In May 2007, the Office of Minority Health (OMH) of the Department of Health and Human Services launched a national program – A Healthy Baby Begins with You- as part of its initiatives to eliminate health disparities among racial and ethnic minorities in the U.S. The objective of this program is to raise awareness about the disproportionately high infant mortality rates among African Americans, as well as to underscore the importance and to encourage the adoption of preconception and inter-conception health behaviors as a key measure to help prevent infant mortality.

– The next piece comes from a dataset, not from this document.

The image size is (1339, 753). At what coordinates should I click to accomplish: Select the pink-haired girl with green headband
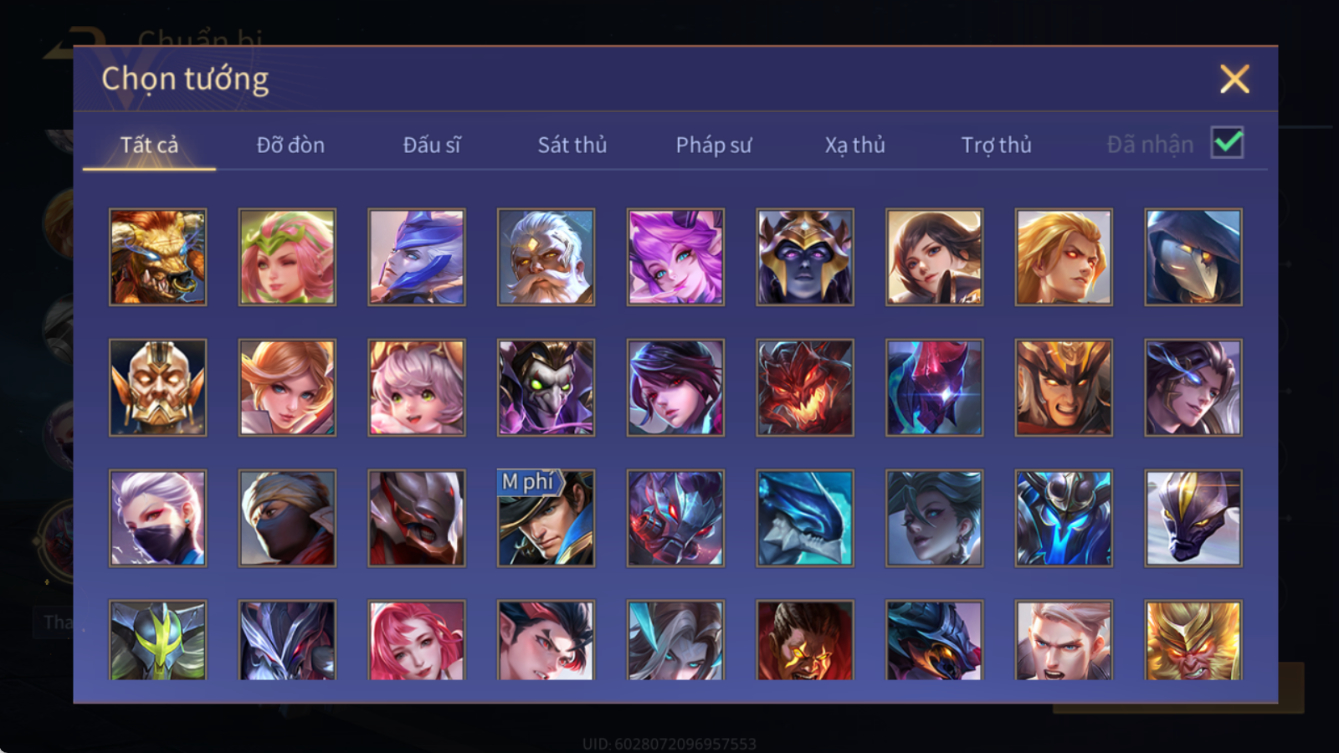click(x=287, y=257)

Complementing these efforts, the Office of Minority Health Resource Center, a federally funded project of the U.S. DHHS OMH, launched a Preconception Peer Educator (PPE) Program, with the aim of reaching the college population with targeted health messages emphasizing preconception health and care; training college and graduate students as peer educators; and arming peer educators with tools to train their peers in college and in the community at large.

The initial PPE Training occurred at the following colleges and universities:

  1. Fisk University & Meharry Medical College, Nashville, TN
  2. Spelman College, Atlanta, GA
  3. Morgan State University, Baltimore, MD
  4. University of Pennsylvania, School of Nursing Philadelphia, PA

Regional trainings were also organized in Louisiana, Pennsylvania, Georgia, Washington, DC metro area, Kansas, Texas, North Carolina, California, Florida and Tennessee.

A key event was the Higher Knowledge, Higher Service, the College to Community Health Outreach Week, which was held in Memphis, TN in 2009. This event encompassed both the professional healthcare community and the community at large.  With key community and state partners such as the Tennessee Department of Health, Shelby Country Infant Mortality Reduction Initiative—All Babies Count and several Historically Black Colleges and Universities, PPEs were able to spread the message of preconception health and infant mortality prevention through several well attended community events over the course of the week.
Since that time PPEs have participated in major events during Infant Mortality Month and Minority Health Month. 

Today, the program continues to foster infant mortality awareness in college-age students nationwide. Since its inception, the program has expanded nationwide with thousands of peer educators trained.